• _What the task requires_
From the data that follows, print exactly the lines starting at the one containing "Open the Microsoft Entra admin center link" and ending at the one containing "Click the purple"; include both of them and nothing more.

• _Provided material_
________________
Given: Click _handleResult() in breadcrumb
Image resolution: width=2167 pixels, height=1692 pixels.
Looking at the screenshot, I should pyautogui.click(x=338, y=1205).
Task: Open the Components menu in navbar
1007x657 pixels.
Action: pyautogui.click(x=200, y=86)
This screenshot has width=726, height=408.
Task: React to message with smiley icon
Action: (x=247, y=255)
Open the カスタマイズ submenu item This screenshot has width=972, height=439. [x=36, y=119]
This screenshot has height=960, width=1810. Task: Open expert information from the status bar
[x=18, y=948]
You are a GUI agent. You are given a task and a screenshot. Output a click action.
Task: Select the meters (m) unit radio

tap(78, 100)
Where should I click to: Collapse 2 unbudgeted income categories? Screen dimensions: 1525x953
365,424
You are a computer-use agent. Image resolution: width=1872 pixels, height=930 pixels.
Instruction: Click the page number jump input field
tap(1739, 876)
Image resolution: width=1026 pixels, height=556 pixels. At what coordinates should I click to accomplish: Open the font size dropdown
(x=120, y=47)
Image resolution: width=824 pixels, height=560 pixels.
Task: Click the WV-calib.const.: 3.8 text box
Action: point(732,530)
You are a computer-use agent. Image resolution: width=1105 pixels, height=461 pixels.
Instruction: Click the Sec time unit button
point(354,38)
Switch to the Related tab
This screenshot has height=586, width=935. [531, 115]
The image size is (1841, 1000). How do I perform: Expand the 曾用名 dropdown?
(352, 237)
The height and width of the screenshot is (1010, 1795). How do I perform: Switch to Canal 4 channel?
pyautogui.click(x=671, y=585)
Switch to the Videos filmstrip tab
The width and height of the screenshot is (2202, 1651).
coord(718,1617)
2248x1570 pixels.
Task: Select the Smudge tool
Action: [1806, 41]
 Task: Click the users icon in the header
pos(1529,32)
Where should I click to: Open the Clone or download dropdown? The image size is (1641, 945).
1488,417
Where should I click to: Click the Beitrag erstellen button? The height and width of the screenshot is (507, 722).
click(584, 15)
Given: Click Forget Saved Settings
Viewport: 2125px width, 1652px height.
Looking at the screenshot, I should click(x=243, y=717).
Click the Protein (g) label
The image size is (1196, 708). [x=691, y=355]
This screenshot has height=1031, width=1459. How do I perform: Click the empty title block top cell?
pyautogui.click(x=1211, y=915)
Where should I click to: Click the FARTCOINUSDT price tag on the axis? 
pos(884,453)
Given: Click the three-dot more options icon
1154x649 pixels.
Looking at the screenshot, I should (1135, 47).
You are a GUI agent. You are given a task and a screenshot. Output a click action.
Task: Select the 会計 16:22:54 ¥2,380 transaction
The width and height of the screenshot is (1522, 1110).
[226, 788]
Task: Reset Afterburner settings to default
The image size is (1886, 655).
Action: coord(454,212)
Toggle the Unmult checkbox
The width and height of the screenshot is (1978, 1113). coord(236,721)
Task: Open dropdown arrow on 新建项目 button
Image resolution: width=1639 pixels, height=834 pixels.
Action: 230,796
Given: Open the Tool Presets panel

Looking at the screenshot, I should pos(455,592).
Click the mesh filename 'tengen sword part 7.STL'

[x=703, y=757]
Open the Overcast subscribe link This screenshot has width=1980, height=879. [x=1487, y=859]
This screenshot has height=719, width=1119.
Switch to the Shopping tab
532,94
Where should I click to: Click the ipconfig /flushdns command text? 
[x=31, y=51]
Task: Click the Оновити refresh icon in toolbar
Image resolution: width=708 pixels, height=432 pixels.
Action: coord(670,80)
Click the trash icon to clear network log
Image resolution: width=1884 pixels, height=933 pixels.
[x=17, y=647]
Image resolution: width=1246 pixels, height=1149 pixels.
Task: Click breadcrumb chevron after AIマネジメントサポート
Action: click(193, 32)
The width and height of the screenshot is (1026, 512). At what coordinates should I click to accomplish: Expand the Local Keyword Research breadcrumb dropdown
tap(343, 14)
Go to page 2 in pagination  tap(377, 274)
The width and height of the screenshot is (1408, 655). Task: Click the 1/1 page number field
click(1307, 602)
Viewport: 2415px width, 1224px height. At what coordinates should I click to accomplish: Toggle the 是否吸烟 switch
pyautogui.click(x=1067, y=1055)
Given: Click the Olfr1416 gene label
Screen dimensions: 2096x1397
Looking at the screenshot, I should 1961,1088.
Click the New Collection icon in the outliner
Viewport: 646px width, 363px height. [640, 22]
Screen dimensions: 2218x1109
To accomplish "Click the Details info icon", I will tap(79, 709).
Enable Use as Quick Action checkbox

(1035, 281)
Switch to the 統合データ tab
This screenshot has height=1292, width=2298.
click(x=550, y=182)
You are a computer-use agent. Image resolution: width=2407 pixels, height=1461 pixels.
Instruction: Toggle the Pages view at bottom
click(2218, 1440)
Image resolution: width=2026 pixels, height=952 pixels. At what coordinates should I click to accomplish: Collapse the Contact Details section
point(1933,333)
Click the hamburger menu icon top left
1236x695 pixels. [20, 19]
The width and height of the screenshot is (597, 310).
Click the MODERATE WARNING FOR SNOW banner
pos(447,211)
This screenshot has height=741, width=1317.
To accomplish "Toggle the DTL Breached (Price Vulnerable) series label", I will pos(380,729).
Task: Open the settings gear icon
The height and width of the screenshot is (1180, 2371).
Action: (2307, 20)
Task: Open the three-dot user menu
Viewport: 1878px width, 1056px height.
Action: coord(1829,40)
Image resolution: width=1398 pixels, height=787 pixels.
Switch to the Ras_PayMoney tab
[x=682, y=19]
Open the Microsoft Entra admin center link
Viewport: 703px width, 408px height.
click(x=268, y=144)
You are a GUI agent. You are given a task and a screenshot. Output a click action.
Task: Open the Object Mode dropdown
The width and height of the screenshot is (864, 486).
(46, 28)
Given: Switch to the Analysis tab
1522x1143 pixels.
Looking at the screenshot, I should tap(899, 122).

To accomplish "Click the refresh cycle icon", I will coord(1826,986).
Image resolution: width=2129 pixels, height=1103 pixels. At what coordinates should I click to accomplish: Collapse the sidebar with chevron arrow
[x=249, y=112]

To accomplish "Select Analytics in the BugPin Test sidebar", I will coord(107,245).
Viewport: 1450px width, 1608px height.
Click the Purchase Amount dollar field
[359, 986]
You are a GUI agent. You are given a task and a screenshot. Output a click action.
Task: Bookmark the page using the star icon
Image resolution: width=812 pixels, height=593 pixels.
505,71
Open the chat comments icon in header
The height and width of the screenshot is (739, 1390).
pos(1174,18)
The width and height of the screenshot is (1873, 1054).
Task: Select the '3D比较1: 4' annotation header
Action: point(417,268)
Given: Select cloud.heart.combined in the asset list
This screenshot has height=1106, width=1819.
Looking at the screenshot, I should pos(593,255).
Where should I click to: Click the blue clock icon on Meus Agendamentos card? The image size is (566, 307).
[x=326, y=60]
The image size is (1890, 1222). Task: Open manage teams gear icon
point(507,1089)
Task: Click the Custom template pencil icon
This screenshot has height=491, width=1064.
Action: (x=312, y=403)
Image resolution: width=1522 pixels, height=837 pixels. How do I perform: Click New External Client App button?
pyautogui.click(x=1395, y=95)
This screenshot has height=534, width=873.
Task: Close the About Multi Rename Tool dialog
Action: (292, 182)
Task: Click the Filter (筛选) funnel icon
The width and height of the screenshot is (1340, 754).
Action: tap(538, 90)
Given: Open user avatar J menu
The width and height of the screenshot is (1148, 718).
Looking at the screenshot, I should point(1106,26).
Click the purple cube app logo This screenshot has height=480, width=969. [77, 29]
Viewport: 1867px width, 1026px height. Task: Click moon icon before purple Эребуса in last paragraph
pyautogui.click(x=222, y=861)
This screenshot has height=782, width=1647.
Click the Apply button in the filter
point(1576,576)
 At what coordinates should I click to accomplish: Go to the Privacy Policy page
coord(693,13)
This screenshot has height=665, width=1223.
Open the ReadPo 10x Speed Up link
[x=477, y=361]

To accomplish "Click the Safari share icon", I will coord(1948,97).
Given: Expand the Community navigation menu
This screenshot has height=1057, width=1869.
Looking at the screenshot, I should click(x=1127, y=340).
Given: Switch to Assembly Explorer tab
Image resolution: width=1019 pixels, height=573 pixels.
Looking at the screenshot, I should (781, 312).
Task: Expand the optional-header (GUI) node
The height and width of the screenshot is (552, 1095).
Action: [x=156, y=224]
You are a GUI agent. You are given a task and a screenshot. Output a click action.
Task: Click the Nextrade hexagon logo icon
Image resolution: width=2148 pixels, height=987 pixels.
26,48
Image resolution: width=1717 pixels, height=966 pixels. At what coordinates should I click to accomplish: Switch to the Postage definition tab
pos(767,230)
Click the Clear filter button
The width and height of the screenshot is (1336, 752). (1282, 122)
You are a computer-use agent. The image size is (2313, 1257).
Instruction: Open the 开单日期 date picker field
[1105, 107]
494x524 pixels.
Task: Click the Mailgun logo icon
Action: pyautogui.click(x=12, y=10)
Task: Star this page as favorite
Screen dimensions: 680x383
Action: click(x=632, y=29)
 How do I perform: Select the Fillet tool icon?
________________
• _Written reply_
Open the Microsoft Entra admin center link
Viewport: 703px width, 408px height.
click(x=268, y=144)
You are a GUI agent. You are given a task and a screenshot. Output a click action.
Task: Open the Object Mode dropdown
The width and height of the screenshot is (864, 486).
(46, 28)
Given: Switch to the Analysis tab
1522x1143 pixels.
Looking at the screenshot, I should tap(899, 122).

To accomplish "Click the refresh cycle icon", I will coord(1826,986).
Image resolution: width=2129 pixels, height=1103 pixels. At what coordinates should I click to accomplish: Collapse the sidebar with chevron arrow
[x=249, y=112]

To accomplish "Select Analytics in the BugPin Test sidebar", I will coord(107,245).
Viewport: 1450px width, 1608px height.
Click the Purchase Amount dollar field
[359, 986]
You are a GUI agent. You are given a task and a screenshot. Output a click action.
Task: Bookmark the page using the star icon
Image resolution: width=812 pixels, height=593 pixels.
505,71
Open the chat comments icon in header
The height and width of the screenshot is (739, 1390).
pos(1174,18)
The width and height of the screenshot is (1873, 1054).
Task: Select the '3D比较1: 4' annotation header
Action: point(417,268)
Given: Select cloud.heart.combined in the asset list
This screenshot has height=1106, width=1819.
Looking at the screenshot, I should pos(593,255).
Where should I click to: Click the blue clock icon on Meus Agendamentos card? The image size is (566, 307).
[x=326, y=60]
The image size is (1890, 1222). Task: Open manage teams gear icon
point(507,1089)
Task: Click the Custom template pencil icon
This screenshot has height=491, width=1064.
Action: (x=312, y=403)
Image resolution: width=1522 pixels, height=837 pixels. How do I perform: Click New External Client App button?
pyautogui.click(x=1395, y=95)
This screenshot has height=534, width=873.
Task: Close the About Multi Rename Tool dialog
Action: (292, 182)
Task: Click the Filter (筛选) funnel icon
The width and height of the screenshot is (1340, 754).
Action: tap(538, 90)
Given: Open user avatar J menu
The width and height of the screenshot is (1148, 718).
Looking at the screenshot, I should point(1106,26).
Click the purple cube app logo This screenshot has height=480, width=969. [77, 29]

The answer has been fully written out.